Nach Ansicht von Tierärzten und Tierrechtlern ist das eine "Ausrede", um alle herrenlosen Tiere endgültig aus dem Straßenbild zu verbannen. Der Präsident des türkischen Tierarztverbandes, Murat Arslan, meint, dass die Tötung der Straßenhunde keine endgültige Lösung ist. Er plädiert dafür, die Tiere zu durch medizinische Eingriffe unfruchtbar zu machen. Gut ein Viertel der geschätzt vier Millionen Straßentiere sei bereits sterilisiert. "Auf der Welt gibt es kein einziges Land, das mit dem Töten ihre Probleme löste", so Arslan. Wenn der Staat die Möglichkeit geben würde, könne eine Tierärztin oder ein Tierarzt täglich zehn Tiere sterilisieren.
Güliz Gündüz von der Tierschutzorganisation "Gesetz fürs Leben" beklagt, das Töten sei eigentlich nichts Neues, es liefe bislang nur anders: "Die Tiere lebten ganz normal in ihren Nachbarschaften. Dann wurden sie von den Stadtverwaltungen an Stadtränder gedrängt. Man lässt sie dort hungern und dehydrieren", so Gündüz.
Sie warnt die Politik mit emotionalen Worten: "Wenn ihr in unsere Nachbarschaft kommt, um unsere Tiere wegzunehmen, werden wir wie eine Mauer vor euch stehen. Ihr könnt diese Tiere nicht töten, ohne uns zu töten."
"Die Türkei hat ein Problem mit herrenlosen Hunden"
Neşe Özkanoğlu, Stellvertretende Präsidentin des Zentrums für Tierrechte der Anwaltskammer Ankara, warnt, dass der Gesetzesentwurf ein "Potenzial" habe, um Hunde anlasslos zu töten. Und sie sieht ein weiteres Problem: "Was wir hier haben ist auf keinen Fall ein Gesetz, dass die Tierpopulation unter Kontrolle bringt, sondern eins, dass die gesellschaftliche Spaltung weiter vertiefen wird", so Özkanoğlu.
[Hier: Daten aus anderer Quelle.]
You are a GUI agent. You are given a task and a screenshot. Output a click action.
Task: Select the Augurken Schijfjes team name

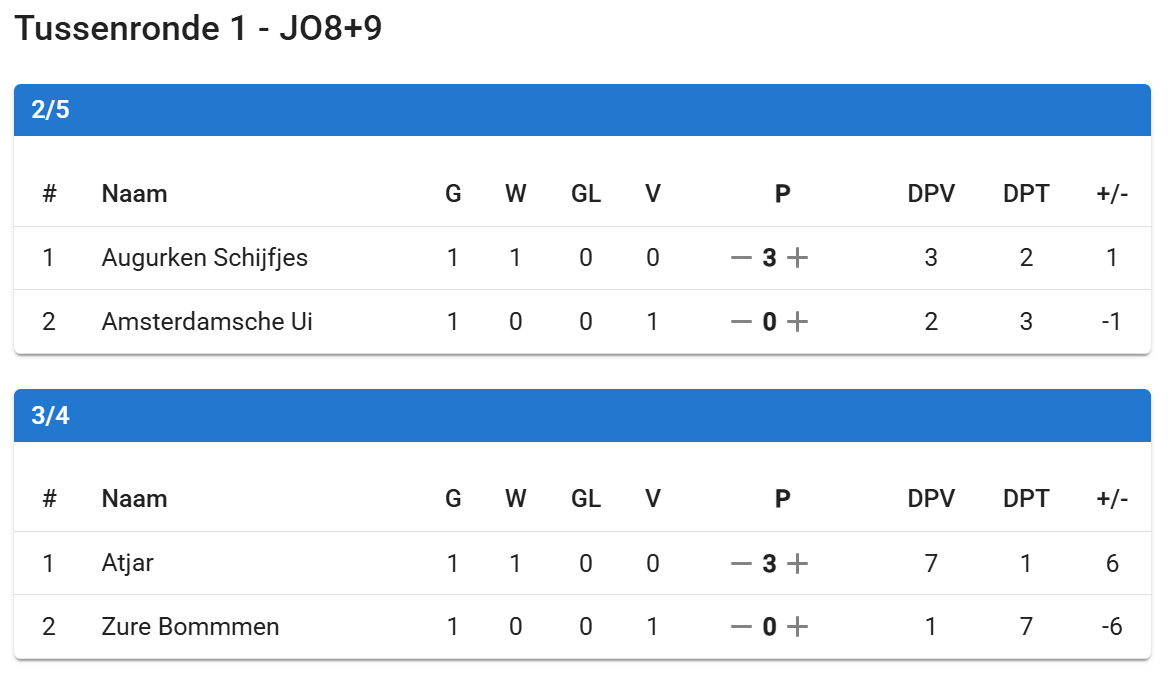pyautogui.click(x=204, y=258)
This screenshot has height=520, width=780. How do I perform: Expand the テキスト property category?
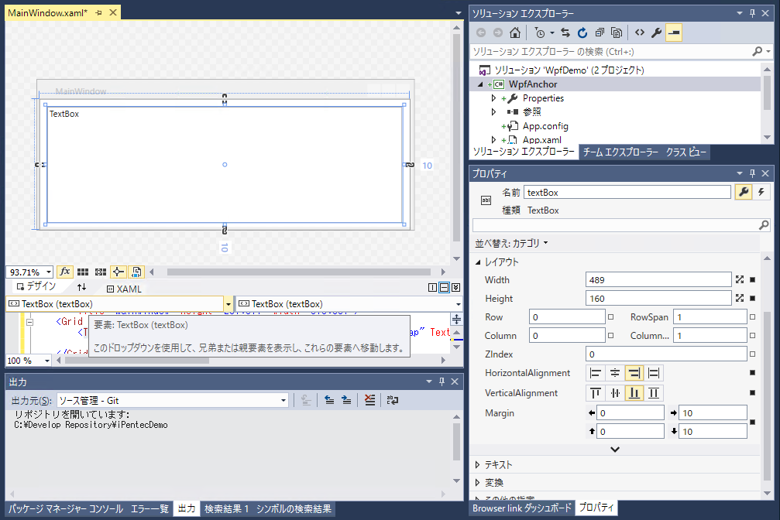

Erdogan verteidigte den Gesetzesentwurf mit den Worten: "Die Türkei hat ein Problem mit den herrenlosen Hunden. Unser Volk verlangt von uns, dass wir dieses Problem lösen. Wir können nicht tatenlos zuschauen."
Opposition will beim Hundetöten nicht mitmachen
Vorgesehen ist, dass Städte und Kommunen das neue Gesetz umsetzen. Die größte Oppositionspartei, die sozialdemokratische CHP, hat allerdings angekündigt, in den von ihr regierten Städten, die neuen Regelungen nicht anzuwenden - das würde derzeit für die Hälfte aller türkischen Städte gelten, unter anderem in der Millionenmetropole Istanbul und auch in der Hauptstadt Ankara. Letztendlich würden aber einfache kommunale Mitarbeiter das Risiko tragen: Der Gesetzesentwurf sieht Haftstrafen für Beamte vor, die das Gesetz nicht umsetzen.